Des infections qui peuvent également être transmises si elles ne sont pas immédiatement diagnostiquées et traitées. «Il est important de ne pas relâcher les politiques de prévention qui ont fait leurs preuves: utilisation systématique du préservatif, dépistages réguliers du VIH et des autres IST et leur traitement», prévient-il. Mais, dès lors, quel est le bénéfice exact du Truvada® dans le dispositif? Comment, en pratique, imaginer que l’on pourra aisément développer des stratégies de prévention où coexisteront différents outils permettant de limiter ses risques d'infection en fonction de son niveau d'exposition?
A cette question médicale s’ajoutent les difficultés réglementaires et économiques.
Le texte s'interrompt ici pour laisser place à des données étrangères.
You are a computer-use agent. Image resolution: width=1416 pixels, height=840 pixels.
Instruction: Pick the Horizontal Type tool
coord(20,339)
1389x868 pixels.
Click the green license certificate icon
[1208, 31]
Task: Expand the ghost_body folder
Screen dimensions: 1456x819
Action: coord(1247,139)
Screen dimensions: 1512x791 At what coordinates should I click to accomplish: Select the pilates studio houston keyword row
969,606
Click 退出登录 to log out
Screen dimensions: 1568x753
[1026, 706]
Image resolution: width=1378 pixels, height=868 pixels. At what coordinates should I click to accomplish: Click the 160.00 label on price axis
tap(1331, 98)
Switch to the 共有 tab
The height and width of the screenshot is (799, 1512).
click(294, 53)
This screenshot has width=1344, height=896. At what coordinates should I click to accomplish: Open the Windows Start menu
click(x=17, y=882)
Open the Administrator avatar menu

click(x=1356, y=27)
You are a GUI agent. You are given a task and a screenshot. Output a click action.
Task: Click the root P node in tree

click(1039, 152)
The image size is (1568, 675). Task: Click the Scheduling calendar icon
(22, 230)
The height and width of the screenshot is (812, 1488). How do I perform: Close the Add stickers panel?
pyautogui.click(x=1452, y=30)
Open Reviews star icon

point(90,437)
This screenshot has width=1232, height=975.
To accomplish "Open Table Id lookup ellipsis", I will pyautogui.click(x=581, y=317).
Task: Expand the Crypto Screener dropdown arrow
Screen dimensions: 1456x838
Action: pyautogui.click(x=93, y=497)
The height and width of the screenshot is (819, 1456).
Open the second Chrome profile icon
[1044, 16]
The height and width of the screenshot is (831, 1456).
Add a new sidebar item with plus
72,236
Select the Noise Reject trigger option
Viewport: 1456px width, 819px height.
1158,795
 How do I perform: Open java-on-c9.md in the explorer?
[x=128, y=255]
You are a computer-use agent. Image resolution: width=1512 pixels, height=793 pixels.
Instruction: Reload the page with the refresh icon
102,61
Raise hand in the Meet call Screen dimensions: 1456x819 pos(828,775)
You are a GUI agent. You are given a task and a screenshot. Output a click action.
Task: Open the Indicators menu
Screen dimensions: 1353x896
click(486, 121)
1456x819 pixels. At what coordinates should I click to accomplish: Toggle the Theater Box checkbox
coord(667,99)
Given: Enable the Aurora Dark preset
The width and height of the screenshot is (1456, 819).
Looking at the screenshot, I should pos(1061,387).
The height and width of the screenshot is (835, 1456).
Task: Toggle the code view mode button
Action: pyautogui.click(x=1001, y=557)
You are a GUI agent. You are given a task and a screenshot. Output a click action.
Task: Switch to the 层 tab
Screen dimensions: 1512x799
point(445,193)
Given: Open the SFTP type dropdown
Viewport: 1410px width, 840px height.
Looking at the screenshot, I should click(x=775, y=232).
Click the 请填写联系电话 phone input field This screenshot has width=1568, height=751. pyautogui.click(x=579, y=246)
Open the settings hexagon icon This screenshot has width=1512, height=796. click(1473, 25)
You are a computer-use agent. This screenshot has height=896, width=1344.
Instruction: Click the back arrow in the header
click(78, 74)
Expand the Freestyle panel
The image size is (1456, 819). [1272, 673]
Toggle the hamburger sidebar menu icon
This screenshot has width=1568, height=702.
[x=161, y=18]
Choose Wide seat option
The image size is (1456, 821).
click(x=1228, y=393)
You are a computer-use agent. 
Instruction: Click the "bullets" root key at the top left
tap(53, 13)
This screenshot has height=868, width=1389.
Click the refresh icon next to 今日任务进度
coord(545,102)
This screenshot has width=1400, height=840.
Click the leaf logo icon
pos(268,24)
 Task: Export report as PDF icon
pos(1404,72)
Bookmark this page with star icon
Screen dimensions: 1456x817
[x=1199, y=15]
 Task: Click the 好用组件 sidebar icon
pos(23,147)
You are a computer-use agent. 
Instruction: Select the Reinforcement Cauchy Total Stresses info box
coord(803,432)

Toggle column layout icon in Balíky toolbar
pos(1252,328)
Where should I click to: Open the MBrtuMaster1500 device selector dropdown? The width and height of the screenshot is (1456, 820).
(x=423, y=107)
Le Truvada® n’est actuellement disponible que pour les personnes infectées par le VIH. Il est commercialisé par la firme américaine 500 euros les 30 comprimés et pris en charge à 100%. Le gouvernement jugera-t-il que les personnes séronégatives prenant le risque d’une contamination sexuelle devront payer le prix de leur prévention? Où que le remboursement peut être économiquement justifié? Des études médico-économiques devront ici être menées. Aux Etats-Unis (où elle est autorisée depuis 2012), cette méthode n’est pas rentrée dans la pratique, selon les derniers chiffres donnés par Bloomberg Business.
«Accélérer le processus»
Les associations Aides et Warning ont demandé aux autorités françaises en charge du médicament que soit au plus vite accordée une recommandation temporaire d'utilisation (RTU) élargissant les conditions d’accès au Truvada® pour les personnes vulnérables au VIH. «Il serait maintenant scandaleux, tant du point de vue de la santé publique que de l'intérêt des personnes concernées, que cette prévention ne soit pas, désormais, rapidement accessible», a déclaré à Slate.fr Olivier Jablonski, président de Warning. Pour sa part Bruno Spire, président d’Aides, et coresponsable de l’essai Ipergay, dit «espérer que ces résultats vont accélérer le processus».
Plusieurs fois interrogée sur ce sujet par les associations, la ministre de la Santé Marisol Touraine s’est toujours prudemment refusée à prendre position. On annonce désormais des décisions gouvernementales durant l’été ou à l’automne. L’une des questions de fond est d’ores et déjà connue: l’assurance maladie acceptera-t-elle de prendre en charge une dépense qui, officiellement, est destinée à prévenir une maladie –et ce alors même qu’il existe d’autres moyens (non pris en charge par la collectivité) de prévention?